How to clean strings?

I have 2 strings that as a human appear exactly the same, but Julia sees 2 different strings.

test1 = raw"C:\Program Files\MATLAB\R2019a"
test2 = raw"C:\Program Files\MATLAB\R2019a"

test1 == test2 #julia says this is false

It turns out that Julia sees the space as a different character:

julia> test1[11]
' ': Unicode U+00A0 (category Zs: Separator, space)

julia> test2[11]
' ': ASCII/Unicode U+0020 (category Zs: Separator, space)

The reason why this is a problem for me is the following (Julia doesn’t think test1 is a valid path):

julia> isdir(test1)

julia> isdir(test2)

Not sure how I ended up with this different space character, I think it’s from coping and pasting from OneNote. What is a good practice to avoid this problem in the future? Maybe a setting in VS Code so I can “see” the space character as different. Maybe a clean function to convert all chars to ASCII/Unicode?

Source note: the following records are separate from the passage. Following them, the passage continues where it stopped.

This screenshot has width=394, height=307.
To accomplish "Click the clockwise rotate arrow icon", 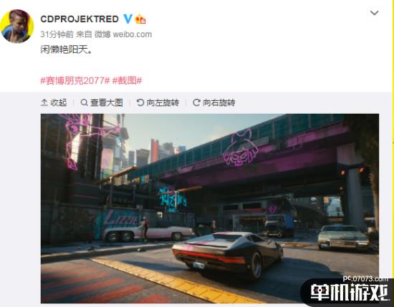I will [x=196, y=102].
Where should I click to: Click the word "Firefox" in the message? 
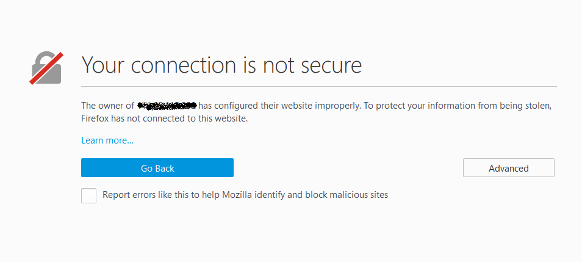pos(96,118)
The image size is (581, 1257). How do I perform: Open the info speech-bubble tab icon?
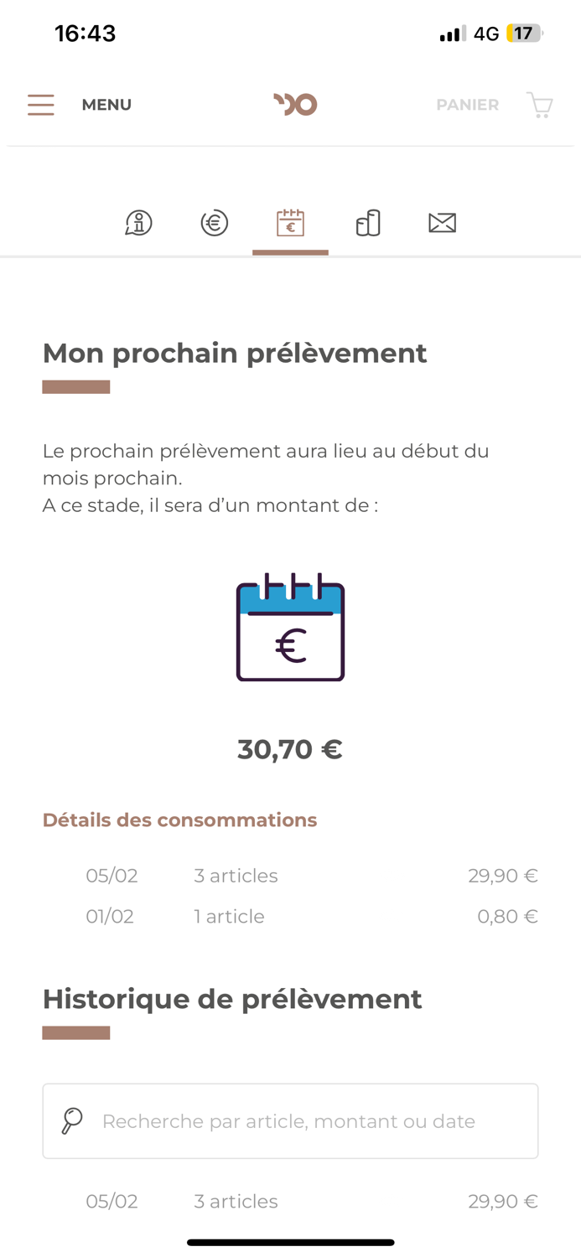click(138, 223)
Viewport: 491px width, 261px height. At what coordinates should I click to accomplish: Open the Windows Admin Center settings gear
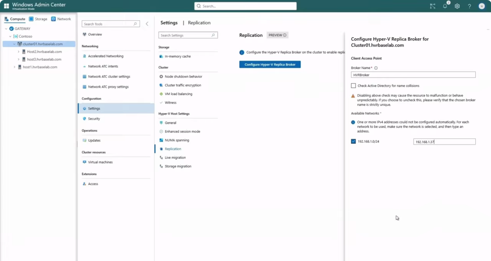457,6
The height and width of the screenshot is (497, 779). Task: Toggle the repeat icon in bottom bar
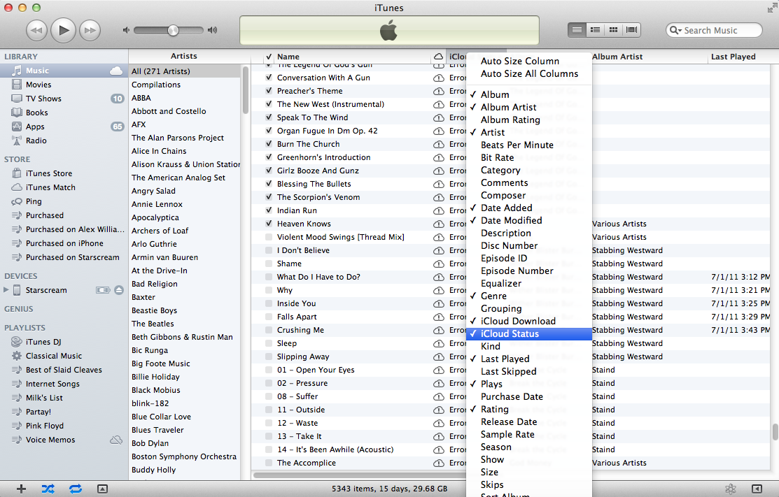(x=76, y=489)
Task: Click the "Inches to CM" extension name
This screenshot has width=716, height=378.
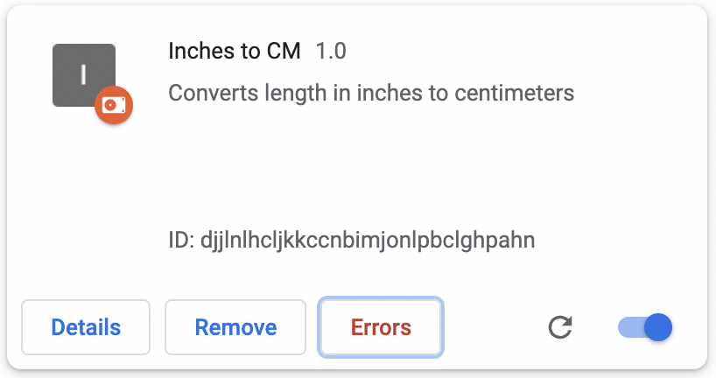Action: click(x=234, y=51)
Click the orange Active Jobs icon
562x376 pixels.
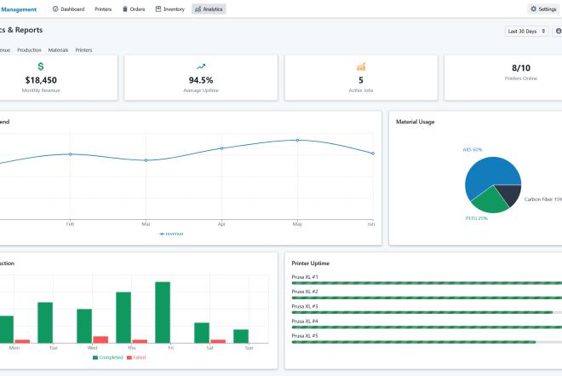point(361,67)
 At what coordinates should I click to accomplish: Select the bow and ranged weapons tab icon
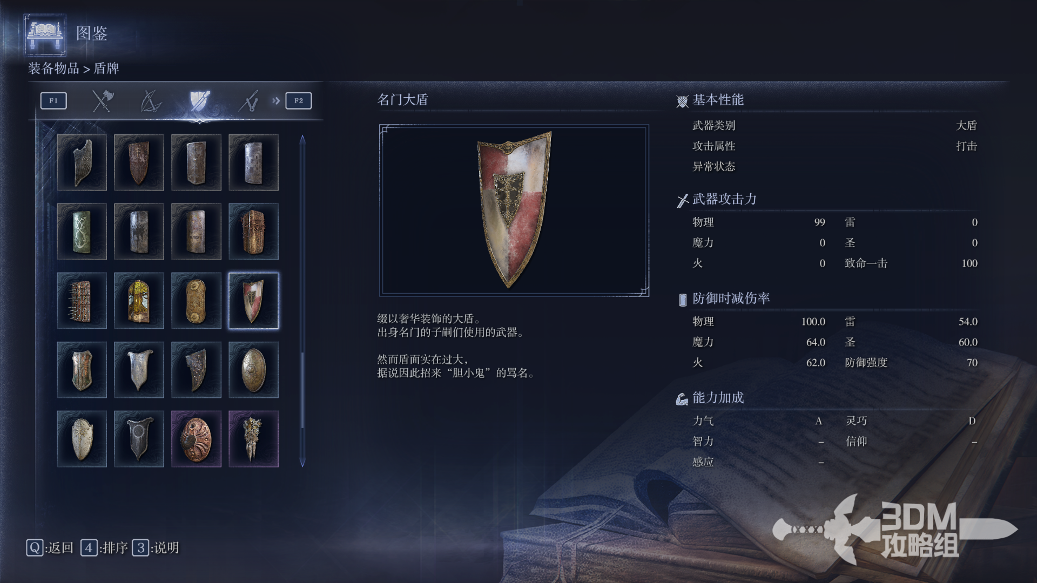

The first is a no break space. Maybe you could use the isspace function to replace all spaces with ' ' (0x20).

Or of course regex



Hmmm… maybe the question from Brad_Carman was more general… it happened to me as well sometimes that I had problems when a string had characters almost invisible or rendered in the same way, for example “-” has an other very similar character…

But I don’t know how to solve this… a “sanitise” function?

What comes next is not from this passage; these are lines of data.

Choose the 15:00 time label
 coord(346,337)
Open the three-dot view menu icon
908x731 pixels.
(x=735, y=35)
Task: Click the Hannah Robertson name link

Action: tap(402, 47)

you can use a regex with replace to clean out any white space character to some unified space character maybe.

You could use NFKC normalization, which removes some confusable characters but not necessarily all. It works in this case because a non-breaking space normalizes to an ordinary space:

julia> import Unicode

julia> Unicode.normalize(test1, :NFKC) == Unicode.normalize(test2, :NFKC)

However, be aware that NFKC normalization will also treat some characters as equivalent even though they are visually distinct:

julia> Unicode.normalize("𝐴ᶜ𝐇𝕆𝓞", :NFKC)

There is also NFC normalization, which will only treat characters as the same if they are visually and semantically identical — typically this is to canonicalize combining characters.